1. First – erster/erste/erstes

  • Mein erstes gespieltes Rollenspiel: Das Schwarze Auge (DSA), wenngleich auch das Abenteuer damals nicht beendet wurde
  • Mein erstes gekauftes Rollenspiel: ebenfalls DSA, allerdings eine deutlich spätere Version
  • Mein erstes Solospielbuch: Silberstern der Magierkommerzieller Link, damals erschienen im Goldstein Verlag, heute unter dem Titel Greystarkommerzieller Link im Mantikore-Verlag erhältlich
  • Meine erste Spielleitung: Serum 17kommerzieller Link, ein Cthulhu NOW Abenteuer auf einer Klingen Con
  • Meine erste Online-Runde: Das Geisterhaus aus der Cthulhu Kampagne Kampagne Die Bestie 1kommerzieller Link
  • Mein erstes selbstgeschriebenes Abenteuer: Das Tutanchamun Artefakt für Cthulhu
  • Mein erstes veröffentlichtes Abenteuer: Der Tempel in den Hügeln für Cthulhu
  • Mein erstes bei einem Verlag publiziertes Abenteuer: Tangaroa im Cthulhu Abenteuerband Nautischer Nachtmahrkommerzieller Link
  • Meine erste Convention: vermutlich die FeenCon 2013 in Bonn Bad Godesberg

2. Unique – einzig/einzigartig

Jede Spielrunde ist einzigartig. So sehr ein Abenteuer auch “railroadig” verfasst wurde, jede Runde ist individuell und in jeder Runde findet mindestens ein Spieler eine (neue) Lücke im Plot und nutzt diese (in der Regel unbeabsichtigt) aus. Aber genau das macht das Rollenspiel insgesamt so einzigartig. Es ist ein Spiel mit Grenzen wie Butter.

#RPGaDAY2019

3. Engage – engagieren

Das Rollenspiel Hobby lädt gerade dazu ein, sich zu engagieren, denn von sich heraus funktioniert das Spiel schon einmal nicht, wenn man sich nicht beteiligt. Dementsprechend finden sich meines Erachtens auch vor allem Spieler in der Szene, die – von Gelegenheitsspielern einmal abgesehen – sich gerne auch außerhalb des Spiels einbringen. Dies ist eine schöne Alternative zur reinen konsumorientierten Szene (“Ich zahle, also will ich auch unterhalten werden und nicht auch noch mit anpacken”), der man heute leider in vielen anderen Bereichen wiederfindet. Aber natürlich findet man diese Sichtweise auch hier.

4. Share – teilen

Meine Erfahrungen im und mit dem Rollenspiel teile ich wahrlich genug, vielleicht sogar zu viel. Ob in diesem Blog oder in den Let’s Play Sessions im Rollenspiel Podcast.

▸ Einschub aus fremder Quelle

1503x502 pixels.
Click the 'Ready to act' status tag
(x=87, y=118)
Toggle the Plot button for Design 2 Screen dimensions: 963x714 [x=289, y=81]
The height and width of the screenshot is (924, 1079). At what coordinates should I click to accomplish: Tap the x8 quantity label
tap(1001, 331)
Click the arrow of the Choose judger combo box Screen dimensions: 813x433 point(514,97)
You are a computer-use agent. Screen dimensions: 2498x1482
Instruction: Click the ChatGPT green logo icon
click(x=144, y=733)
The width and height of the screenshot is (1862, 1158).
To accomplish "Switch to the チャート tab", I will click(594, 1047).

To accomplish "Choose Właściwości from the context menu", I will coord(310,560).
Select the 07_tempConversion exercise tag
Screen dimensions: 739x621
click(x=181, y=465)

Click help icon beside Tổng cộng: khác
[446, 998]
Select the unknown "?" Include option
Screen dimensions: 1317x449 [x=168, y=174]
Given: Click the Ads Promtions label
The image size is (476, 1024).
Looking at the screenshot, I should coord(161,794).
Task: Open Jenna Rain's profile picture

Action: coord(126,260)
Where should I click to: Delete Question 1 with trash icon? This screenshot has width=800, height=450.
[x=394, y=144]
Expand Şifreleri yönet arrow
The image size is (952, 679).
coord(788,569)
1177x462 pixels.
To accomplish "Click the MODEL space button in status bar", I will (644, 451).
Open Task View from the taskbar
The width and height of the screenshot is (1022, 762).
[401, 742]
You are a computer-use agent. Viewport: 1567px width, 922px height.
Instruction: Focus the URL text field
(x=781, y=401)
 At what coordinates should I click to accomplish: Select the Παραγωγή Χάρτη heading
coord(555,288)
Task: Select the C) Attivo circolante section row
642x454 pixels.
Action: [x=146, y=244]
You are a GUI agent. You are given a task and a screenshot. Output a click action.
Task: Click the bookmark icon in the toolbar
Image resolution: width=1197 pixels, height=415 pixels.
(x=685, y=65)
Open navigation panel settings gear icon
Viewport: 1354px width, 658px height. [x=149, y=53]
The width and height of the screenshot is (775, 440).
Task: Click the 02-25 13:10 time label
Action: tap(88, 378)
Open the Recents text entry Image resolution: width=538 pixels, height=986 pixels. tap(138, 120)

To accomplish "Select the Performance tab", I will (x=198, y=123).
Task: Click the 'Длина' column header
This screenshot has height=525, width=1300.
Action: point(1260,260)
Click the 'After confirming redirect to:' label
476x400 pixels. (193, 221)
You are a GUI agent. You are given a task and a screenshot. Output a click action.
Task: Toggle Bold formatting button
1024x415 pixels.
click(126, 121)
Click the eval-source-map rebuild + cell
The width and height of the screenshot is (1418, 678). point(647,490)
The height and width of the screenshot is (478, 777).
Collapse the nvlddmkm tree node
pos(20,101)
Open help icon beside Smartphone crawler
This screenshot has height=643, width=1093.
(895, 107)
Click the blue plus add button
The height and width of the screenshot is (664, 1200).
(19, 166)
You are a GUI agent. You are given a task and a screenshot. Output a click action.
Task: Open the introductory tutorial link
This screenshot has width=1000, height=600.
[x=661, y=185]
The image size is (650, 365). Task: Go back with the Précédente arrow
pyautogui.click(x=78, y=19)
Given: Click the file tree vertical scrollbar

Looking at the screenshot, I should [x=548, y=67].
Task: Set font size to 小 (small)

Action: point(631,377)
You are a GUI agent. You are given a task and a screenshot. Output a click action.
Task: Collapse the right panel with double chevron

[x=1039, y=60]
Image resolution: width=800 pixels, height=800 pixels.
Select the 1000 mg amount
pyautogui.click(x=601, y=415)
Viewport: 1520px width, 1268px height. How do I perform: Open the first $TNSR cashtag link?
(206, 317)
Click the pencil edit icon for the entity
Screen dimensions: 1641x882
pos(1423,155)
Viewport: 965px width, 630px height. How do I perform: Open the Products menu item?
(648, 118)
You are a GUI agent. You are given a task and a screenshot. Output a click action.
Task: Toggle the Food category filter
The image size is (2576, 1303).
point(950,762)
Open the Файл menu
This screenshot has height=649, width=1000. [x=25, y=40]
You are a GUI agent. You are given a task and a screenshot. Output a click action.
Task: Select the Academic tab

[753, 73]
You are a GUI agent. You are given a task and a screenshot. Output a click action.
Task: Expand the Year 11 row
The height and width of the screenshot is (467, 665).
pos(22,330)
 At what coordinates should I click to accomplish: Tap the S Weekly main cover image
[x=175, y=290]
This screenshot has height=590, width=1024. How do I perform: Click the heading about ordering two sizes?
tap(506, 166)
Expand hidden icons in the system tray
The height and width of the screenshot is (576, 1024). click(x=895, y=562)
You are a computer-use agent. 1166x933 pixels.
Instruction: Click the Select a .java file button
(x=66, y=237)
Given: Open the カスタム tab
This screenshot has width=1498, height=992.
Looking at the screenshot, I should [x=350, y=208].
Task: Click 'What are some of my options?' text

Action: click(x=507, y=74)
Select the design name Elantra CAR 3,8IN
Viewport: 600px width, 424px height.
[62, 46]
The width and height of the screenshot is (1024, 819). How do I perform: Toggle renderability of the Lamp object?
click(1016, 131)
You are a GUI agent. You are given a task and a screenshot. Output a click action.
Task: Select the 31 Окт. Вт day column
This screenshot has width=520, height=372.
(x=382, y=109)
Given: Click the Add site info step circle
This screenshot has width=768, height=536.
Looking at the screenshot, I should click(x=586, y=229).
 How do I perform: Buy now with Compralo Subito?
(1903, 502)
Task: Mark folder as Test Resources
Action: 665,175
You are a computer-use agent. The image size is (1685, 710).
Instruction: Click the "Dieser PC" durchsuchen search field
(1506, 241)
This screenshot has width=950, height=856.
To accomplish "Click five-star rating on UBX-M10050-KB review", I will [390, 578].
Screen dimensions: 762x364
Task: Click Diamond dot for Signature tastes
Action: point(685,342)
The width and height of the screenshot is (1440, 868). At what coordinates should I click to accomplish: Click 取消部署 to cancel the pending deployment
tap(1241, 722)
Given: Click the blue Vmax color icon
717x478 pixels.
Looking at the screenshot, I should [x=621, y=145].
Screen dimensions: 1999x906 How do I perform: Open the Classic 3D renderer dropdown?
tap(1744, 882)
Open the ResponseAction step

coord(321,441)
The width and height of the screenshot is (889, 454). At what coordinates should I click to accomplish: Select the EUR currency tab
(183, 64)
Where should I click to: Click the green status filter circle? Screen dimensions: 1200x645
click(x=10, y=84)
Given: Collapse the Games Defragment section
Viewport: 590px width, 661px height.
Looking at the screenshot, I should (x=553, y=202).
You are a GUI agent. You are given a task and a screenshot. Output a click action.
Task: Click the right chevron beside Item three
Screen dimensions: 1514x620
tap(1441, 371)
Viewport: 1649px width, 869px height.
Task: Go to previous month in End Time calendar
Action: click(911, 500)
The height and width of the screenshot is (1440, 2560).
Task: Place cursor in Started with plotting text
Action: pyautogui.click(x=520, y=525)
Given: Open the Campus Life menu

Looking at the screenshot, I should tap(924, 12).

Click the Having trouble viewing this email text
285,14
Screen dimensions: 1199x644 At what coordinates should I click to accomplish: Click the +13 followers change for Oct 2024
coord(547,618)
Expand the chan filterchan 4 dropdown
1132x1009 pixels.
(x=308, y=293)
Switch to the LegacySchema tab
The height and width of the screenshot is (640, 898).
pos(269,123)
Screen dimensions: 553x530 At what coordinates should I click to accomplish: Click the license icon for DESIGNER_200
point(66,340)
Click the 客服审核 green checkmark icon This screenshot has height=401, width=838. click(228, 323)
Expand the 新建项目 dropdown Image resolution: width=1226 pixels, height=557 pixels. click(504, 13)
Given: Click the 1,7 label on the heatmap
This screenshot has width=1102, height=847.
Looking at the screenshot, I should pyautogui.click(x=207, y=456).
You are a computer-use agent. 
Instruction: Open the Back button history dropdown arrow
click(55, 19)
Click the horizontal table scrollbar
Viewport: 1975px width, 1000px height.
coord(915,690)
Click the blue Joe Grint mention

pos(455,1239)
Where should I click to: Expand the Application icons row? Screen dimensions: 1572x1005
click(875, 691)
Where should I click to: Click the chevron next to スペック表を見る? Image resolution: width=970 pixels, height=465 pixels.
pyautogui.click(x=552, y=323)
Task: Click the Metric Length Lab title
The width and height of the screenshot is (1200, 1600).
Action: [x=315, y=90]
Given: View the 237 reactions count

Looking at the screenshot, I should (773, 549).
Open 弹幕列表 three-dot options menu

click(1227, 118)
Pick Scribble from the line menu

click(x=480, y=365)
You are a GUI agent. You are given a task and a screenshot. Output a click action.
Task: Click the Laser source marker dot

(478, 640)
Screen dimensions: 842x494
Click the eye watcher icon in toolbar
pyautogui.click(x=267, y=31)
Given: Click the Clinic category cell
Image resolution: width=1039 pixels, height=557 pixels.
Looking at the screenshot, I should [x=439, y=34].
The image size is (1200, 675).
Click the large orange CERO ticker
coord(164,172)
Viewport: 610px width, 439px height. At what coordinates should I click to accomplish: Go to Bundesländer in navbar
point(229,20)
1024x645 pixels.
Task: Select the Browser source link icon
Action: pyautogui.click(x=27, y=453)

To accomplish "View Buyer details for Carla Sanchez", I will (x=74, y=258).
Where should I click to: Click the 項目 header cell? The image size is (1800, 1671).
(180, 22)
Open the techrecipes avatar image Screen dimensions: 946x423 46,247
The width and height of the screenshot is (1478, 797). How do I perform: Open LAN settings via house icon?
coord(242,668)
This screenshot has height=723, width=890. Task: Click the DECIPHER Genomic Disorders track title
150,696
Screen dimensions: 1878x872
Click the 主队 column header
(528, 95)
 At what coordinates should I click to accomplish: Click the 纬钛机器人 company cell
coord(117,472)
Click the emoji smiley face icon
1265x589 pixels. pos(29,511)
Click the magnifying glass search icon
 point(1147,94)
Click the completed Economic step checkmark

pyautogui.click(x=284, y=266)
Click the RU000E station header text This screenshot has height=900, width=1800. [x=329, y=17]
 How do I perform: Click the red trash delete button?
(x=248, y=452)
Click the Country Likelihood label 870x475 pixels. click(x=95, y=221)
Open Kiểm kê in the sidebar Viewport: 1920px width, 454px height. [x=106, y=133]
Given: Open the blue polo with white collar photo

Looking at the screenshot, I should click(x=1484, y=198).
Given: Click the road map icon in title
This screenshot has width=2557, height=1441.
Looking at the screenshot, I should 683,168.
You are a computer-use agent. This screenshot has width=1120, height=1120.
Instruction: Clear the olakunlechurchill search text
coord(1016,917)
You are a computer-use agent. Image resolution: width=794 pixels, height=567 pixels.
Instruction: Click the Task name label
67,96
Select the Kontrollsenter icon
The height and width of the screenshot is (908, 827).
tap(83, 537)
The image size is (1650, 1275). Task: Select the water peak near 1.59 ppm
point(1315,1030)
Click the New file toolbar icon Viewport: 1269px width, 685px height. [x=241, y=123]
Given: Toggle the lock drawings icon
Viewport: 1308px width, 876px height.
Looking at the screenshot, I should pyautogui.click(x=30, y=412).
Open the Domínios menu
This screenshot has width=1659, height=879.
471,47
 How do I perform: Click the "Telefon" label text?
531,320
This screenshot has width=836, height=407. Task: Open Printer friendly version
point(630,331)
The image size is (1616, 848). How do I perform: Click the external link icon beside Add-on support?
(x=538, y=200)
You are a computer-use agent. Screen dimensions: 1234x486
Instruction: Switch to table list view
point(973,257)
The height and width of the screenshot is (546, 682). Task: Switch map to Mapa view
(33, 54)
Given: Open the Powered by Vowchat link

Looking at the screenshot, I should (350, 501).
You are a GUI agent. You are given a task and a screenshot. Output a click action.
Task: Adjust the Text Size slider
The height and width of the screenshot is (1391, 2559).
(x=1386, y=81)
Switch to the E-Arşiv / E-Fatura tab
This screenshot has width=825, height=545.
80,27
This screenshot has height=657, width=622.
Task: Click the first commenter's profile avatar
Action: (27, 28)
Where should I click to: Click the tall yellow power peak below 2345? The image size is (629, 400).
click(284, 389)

Doch viel wichtiger scheint mir der Punkt des Teilhabens und Teilnehmens. Ohne engagierte Mitspieler und Mitspielerinnen (s. o.), macht das Hobby keinen Spaß. Und so treffe gehe ich auch gerne auf Conventions und treffe dort immer wieder auf Spieler, die neu im Hobby sind und sich auf das Abenteuer einlassen. Auch das ist für mich eine wichtige Komponente des Teilens – andere begeistern für das Rollenspiel und sie mit dem Virus zu infizieren.

5. Space – Raum

Die Übersetzung hätte auch Weltraum lauten können, aber da steckt ja auch Raum drin. Bei Space fällt mir meine Space 1889 Runde ein, das Abenteuer um den marsianischen Patienten, welches mir viel Spaß bereitet hat. Vor allem ist Space 1889 ein völlig unterrepräsentiertes Rollenspiel, das ich unbedingt noch einmal auf den Tisch bringen möchte.

Ansonsten bin ich eher weniger im Weltraum unterwegs, wenngleich da auch noch das Alien RPG ist, das ist unbedingt noch spielen muss, weil … naja, Alien halt …

Einen separaten Raum zum Spielen habe ich nicht, wenn man von meinem Büro absieht. Mittlerweile bin ich fast nur noch online unterwegs oder auf Conventions. Ich habe großartige Spielzimmer gesehen, die mich vor Neid erblassen lassen, aber in meinem unaufgeräumten, überfüllten Büro fühle ich mich immer noch am wohlsten.